One important detail: even if Medicare isn’t paying for your nursing home stay itself, you still need Medicare to cover doctor visits, hospital care, prescriptions, and medical supplies while you’re a resident.
How to Evaluate a Facility in Person
Online ratings give you a starting point, but they can’t replace an in-person visit. When you tour a facility, pay attention to basics that data can’t capture: how the building smells, whether residents look well-groomed, how staff interact with people in the hallways, and whether common areas feel active or empty.
CMS publishes a checklist of specific questions to ask during a visit. Some of the most useful ones include:
- Availability: Does the nursing home currently have any openings? Many facilities maintain waitlists, so ask about typical wait times.

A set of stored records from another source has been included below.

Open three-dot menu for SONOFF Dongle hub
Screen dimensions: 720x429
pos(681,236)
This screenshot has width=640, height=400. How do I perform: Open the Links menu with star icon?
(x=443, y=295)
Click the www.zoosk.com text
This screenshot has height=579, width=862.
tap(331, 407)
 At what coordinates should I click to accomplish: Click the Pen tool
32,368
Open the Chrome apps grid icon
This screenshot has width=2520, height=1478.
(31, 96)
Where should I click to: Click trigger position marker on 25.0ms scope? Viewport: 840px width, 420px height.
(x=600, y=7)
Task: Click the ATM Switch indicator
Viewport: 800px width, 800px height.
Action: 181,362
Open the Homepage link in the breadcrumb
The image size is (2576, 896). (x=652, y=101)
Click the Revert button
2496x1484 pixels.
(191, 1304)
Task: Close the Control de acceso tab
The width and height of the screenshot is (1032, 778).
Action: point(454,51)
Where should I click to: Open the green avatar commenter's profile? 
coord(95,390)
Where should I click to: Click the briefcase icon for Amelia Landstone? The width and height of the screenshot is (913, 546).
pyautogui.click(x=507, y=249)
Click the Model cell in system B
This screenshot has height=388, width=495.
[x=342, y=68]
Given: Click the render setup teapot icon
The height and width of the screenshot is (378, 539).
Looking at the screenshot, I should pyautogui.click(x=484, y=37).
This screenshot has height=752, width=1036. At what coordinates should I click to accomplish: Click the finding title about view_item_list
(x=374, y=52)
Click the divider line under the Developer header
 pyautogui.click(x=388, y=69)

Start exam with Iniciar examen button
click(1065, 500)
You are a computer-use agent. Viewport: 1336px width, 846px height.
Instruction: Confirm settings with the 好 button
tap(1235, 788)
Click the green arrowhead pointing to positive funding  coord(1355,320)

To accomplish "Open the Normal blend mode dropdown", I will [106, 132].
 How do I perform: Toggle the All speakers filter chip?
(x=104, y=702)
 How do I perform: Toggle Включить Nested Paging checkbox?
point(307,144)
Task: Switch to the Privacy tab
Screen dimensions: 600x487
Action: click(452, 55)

- Staffing ratios: How many nurses and certified nursing assistants are on duty during the day, at night, and on weekends? Facilities are required to post staffing levels where residents can see them.
- Dementia care: If relevant, ask about staff-to-resident ratios specifically in memory care units.
- Medicare bed limits: Some facilities cap the number of beds designated for Medicare-covered stays. Ask whether Medicare beds are currently available and how long the typical Medicare-covered stay lasts before a transition discussion happens.
Visit at different times of day if you can. A facility that looks calm and well-staffed on a Tuesday morning may feel very different on a Saturday evening.
Get Help From an Ombudsman
Every state has a Long-Term Care Ombudsman program, funded through the Older Americans Act. Ombudsmen investigate complaints, advocate for residents’ rights, and provide information about long-term care options in your area. They can be a valuable resource before you choose a facility, not just after problems arise. They often know which local facilities have patterns of complaints and which ones consistently treat residents well.
You can find your state’s ombudsman program through the Administration for Community Living’s online directory at acl.gov. The service is free.
A Practical Search Checklist
Pulling all of this together, here’s a sequence that works:
- Confirm your coverage situation. Will this be a short-term skilled nursing stay after a hospitalization, or a long-term placement? This determines whether Medicare, Medicaid, private insurance, or out-of-pocket payment is your primary funding source.
- Verify the 3-day rule. If you’re counting on Medicare, confirm with the hospital that your stay was formally classified as inpatient for at least 3 days. Ask directly, because observation status looks identical from a patient’s perspective.
- Search Care Compare. Enter your location, review star ratings, and shortlist facilities with strong marks in all three categories.
- Check Medicaid acceptance. Even if you don’t need Medicaid now, confirm that your top choices accept it. Call the facility’s admissions office to verify, since this can change.
- Contact your state ombudsman. Ask about complaint histories for the facilities on your list.
- Tour your top choices. Use the CMS checklist questions above, visit more than once, and talk to current residents or their families if the opportunity arises.
The search process can feel overwhelming, especially when you’re managing it alongside a family member’s health crisis. Starting with the Care Compare tool and narrowing from there gives you a structured path through what would otherwise be an open-ended and emotionally charged decision.